Everything Old is New Again
You may not have noticed, but Monday was the ten-year anniversary of the birth of the Mozilla project.
Specifically, it was the anniversary of Netscape’s release of the source code for its Web browser — an event which made possible the creation of Firefox and which eventually broke Microsoft’s monopoly on the Web browser market (though the path to get there was longer and stranger than anyone at Netscape probably imagined at the time).
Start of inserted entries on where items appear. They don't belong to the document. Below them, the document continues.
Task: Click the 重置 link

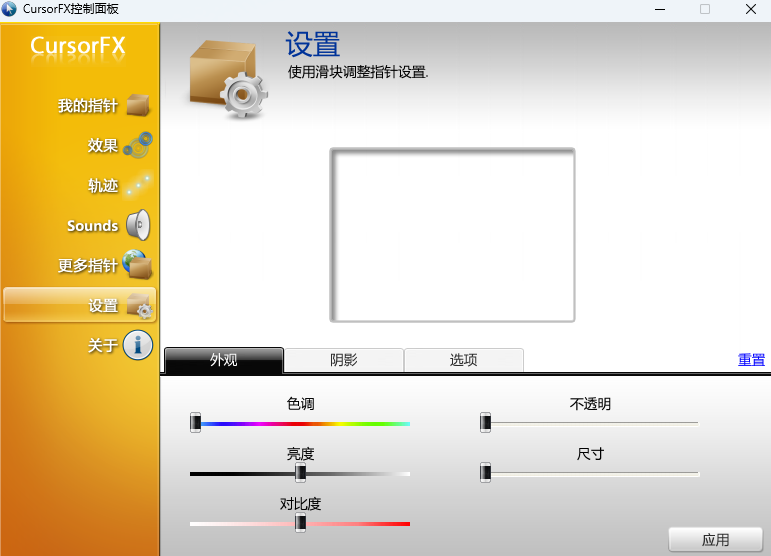Action: [x=751, y=360]
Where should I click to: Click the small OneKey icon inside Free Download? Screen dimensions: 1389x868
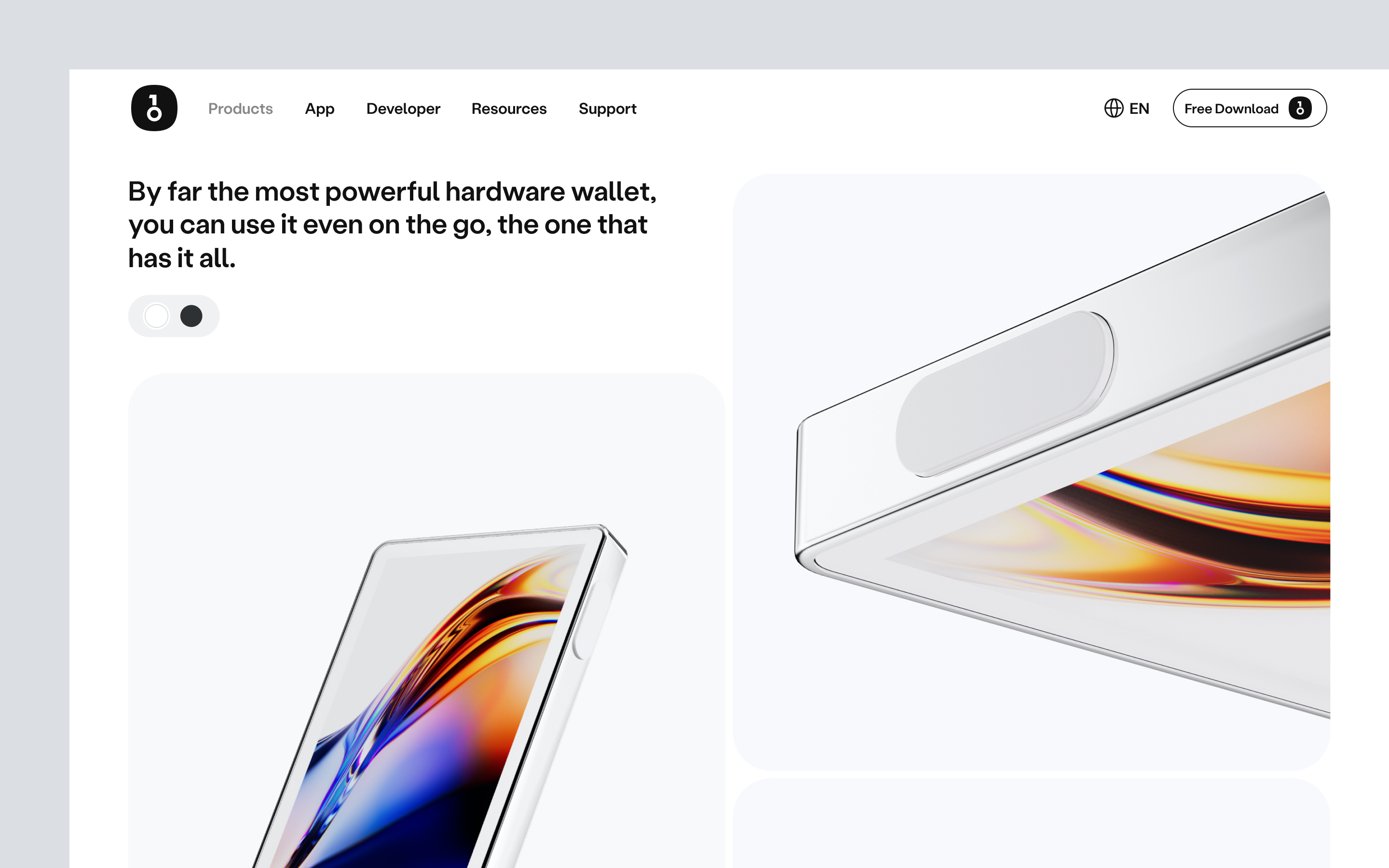(x=1300, y=108)
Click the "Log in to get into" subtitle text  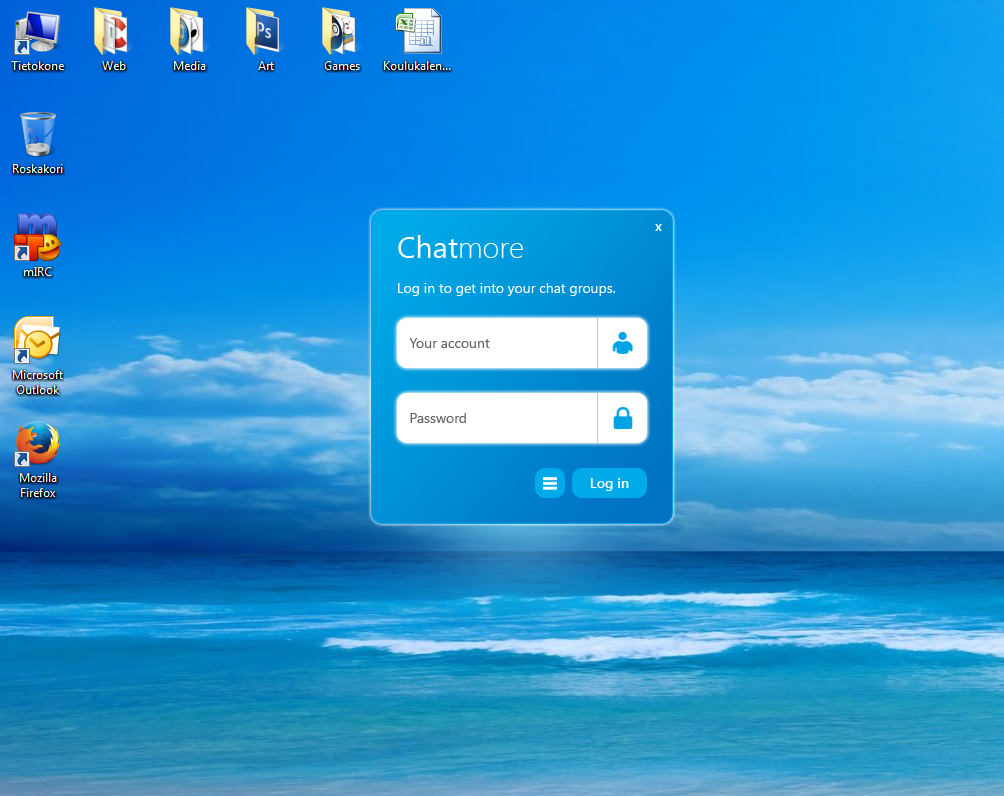click(x=506, y=288)
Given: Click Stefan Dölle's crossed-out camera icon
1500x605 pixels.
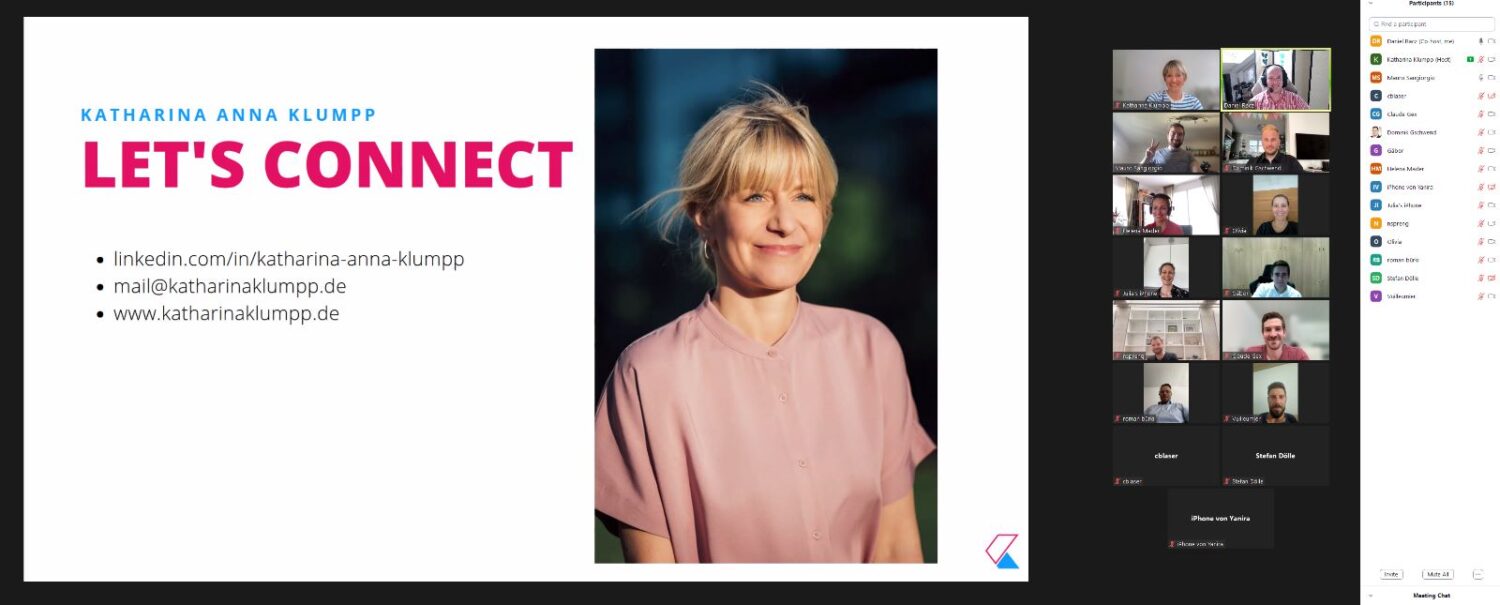Looking at the screenshot, I should (x=1491, y=278).
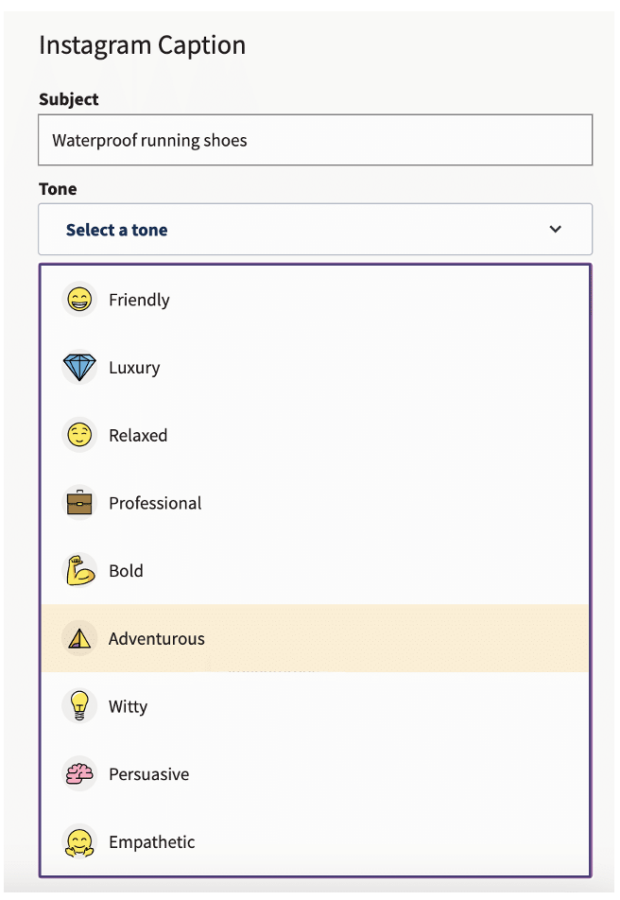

To mark the occasion, Jamie Zawinski (one of the original Netscape programmers and the current proprietor of the DNA Lounge nightclub in San Francisco) has resurrected a bit of Internet history — the original Web site for the Mosaic Communications Corporation, which is what Netscape called itself before it called itself Netscape. You can view it today at the same URL it was found at in 1994 — http://home.mcom.com — and all the content on the site dates from ’94 as well, since that was just before the company released the first beta of the Netscape browser and officially became a Big Deal.
If you want to complete the paleo-Web experience, Zawinski has also put together a collection of old versions of Netscape that you can download and use to view the site (and any other sites you care to try — though odds are most modern sites will fail in dramatic and/or hilarious ways). The collection goes all the way back to Netscape 0.4, so you can get a 1994-vintage browser to go along with the 1994-vintage Web site.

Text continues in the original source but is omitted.